Guest-Blog-Healing-a-Negative-Body-Image-by-Mary-Anne-Cohen-LCSW

The actress Kate Upton once declared, “To me, what’s sexy is when you look like you’re having a good time.” 

Many girls and women try to look like they feel sexy. They dress provocatively and carry themselves seductively. One girl wore pants to her therapy session with the word “juicy” scrolled in rhinestones on her backside, and another girl came to her session in four-inch stilettos. 

But if you are happy in your body, you don’t need to turn it into a billboard advertising your wares. Authentic good body image comes from inner self-satisfaction. 

Because the pain of body image dissatisfaction is emotional, we can improve our body image through psychological change. Making peace with body image distress and enhancing our self-acceptance involves a three-prong approach: 

Awareness + Action = Acceptance 

AwarenessBecome aware of your unique triggers that make you feel bad about your appearance. Are there certain people, places, or situations that especially cause you unhappiness about how you look? Is it going to the gym and comparing yourself to other people there? Going out on a date? Are you triggered by clothes shopping? Visiting certain relatives? Being intimate with a partner? 

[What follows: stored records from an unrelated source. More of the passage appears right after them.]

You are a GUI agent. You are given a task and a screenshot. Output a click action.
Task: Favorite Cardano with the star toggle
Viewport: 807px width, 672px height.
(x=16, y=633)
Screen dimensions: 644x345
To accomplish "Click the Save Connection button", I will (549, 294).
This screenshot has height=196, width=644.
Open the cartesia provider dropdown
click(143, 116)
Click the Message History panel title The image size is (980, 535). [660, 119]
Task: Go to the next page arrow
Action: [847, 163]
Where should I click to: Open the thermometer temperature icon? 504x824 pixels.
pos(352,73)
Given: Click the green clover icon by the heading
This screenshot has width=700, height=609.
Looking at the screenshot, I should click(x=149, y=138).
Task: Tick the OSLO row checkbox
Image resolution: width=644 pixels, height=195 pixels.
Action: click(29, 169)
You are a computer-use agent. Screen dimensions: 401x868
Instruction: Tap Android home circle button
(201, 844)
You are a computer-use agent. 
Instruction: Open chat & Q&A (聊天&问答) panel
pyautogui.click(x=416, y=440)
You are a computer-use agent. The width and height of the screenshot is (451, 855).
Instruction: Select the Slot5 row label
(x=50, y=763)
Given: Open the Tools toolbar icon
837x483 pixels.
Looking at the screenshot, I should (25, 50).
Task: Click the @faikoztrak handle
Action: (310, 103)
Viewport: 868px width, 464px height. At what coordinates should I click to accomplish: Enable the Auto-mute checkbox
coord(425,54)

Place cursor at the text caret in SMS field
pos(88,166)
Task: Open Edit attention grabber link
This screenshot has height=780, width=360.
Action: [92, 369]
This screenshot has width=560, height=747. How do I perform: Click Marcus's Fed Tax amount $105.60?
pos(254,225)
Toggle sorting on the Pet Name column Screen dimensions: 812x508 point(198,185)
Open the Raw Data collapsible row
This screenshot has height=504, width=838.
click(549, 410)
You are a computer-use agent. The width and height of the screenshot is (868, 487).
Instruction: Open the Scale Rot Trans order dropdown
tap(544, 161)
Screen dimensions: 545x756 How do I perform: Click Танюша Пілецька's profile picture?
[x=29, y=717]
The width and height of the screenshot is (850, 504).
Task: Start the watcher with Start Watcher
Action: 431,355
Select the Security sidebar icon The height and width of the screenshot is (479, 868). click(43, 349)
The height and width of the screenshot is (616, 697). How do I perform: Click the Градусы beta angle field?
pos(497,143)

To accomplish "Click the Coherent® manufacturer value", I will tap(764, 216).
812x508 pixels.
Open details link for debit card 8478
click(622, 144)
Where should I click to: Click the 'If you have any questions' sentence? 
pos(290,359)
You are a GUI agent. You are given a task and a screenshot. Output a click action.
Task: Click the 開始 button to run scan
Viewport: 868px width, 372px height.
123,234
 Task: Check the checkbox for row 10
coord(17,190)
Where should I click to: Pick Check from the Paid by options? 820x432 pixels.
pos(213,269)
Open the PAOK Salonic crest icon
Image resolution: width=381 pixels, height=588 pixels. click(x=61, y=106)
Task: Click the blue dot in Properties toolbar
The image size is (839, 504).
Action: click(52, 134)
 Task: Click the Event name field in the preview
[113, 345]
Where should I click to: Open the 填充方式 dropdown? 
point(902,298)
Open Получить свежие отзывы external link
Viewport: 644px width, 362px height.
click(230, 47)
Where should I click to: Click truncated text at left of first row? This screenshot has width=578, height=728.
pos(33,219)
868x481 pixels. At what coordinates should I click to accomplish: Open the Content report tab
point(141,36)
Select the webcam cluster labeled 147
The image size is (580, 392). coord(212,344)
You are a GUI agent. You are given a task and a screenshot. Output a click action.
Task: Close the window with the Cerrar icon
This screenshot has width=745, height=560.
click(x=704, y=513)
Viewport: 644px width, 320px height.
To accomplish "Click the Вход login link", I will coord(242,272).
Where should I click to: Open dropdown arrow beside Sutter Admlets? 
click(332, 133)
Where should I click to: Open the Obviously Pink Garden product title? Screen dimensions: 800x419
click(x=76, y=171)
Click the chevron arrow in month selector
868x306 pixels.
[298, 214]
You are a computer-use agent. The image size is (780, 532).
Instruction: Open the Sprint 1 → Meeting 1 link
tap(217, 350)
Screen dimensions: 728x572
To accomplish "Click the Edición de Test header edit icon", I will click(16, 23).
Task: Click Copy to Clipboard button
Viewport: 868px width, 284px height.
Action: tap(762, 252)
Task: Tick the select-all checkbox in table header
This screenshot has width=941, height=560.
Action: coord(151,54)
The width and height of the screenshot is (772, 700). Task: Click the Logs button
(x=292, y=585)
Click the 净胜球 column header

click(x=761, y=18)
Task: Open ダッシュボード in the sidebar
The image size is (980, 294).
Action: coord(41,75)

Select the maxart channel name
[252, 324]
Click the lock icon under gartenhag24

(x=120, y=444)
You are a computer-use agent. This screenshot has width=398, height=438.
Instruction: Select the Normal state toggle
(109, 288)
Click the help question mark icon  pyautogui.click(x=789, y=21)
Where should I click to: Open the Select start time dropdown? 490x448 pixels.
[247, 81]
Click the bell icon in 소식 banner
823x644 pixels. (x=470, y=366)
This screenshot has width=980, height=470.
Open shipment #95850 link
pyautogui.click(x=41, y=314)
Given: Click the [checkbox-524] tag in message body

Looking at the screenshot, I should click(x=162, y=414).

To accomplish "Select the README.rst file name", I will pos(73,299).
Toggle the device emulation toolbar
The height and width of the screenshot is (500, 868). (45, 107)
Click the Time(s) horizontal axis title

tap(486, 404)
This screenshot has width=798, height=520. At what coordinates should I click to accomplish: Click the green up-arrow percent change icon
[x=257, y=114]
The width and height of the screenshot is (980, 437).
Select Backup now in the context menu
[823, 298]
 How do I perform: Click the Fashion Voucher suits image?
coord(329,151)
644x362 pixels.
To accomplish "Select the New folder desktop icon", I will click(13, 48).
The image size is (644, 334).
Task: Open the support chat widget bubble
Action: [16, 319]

As a young girl, Arlene’s father scolded her for being too fat. He instructed her to hold in her stomach at all times. Her obedience to his words persisted into her adult life. “I was literally waiting to exhale all my life,” she said. “What’s really sad is I wasn’t fully aware that holding in my stomach had become so automatic.” Expelling his message was a process over time. For Arlene, exhaling involved becoming aware of the hidden anger that had caused her to unwittingly stifle herself. As she reflected on her deep need to please her father even beyond the grave, sadness and tears came welling to the surface. His spell on her was broken. 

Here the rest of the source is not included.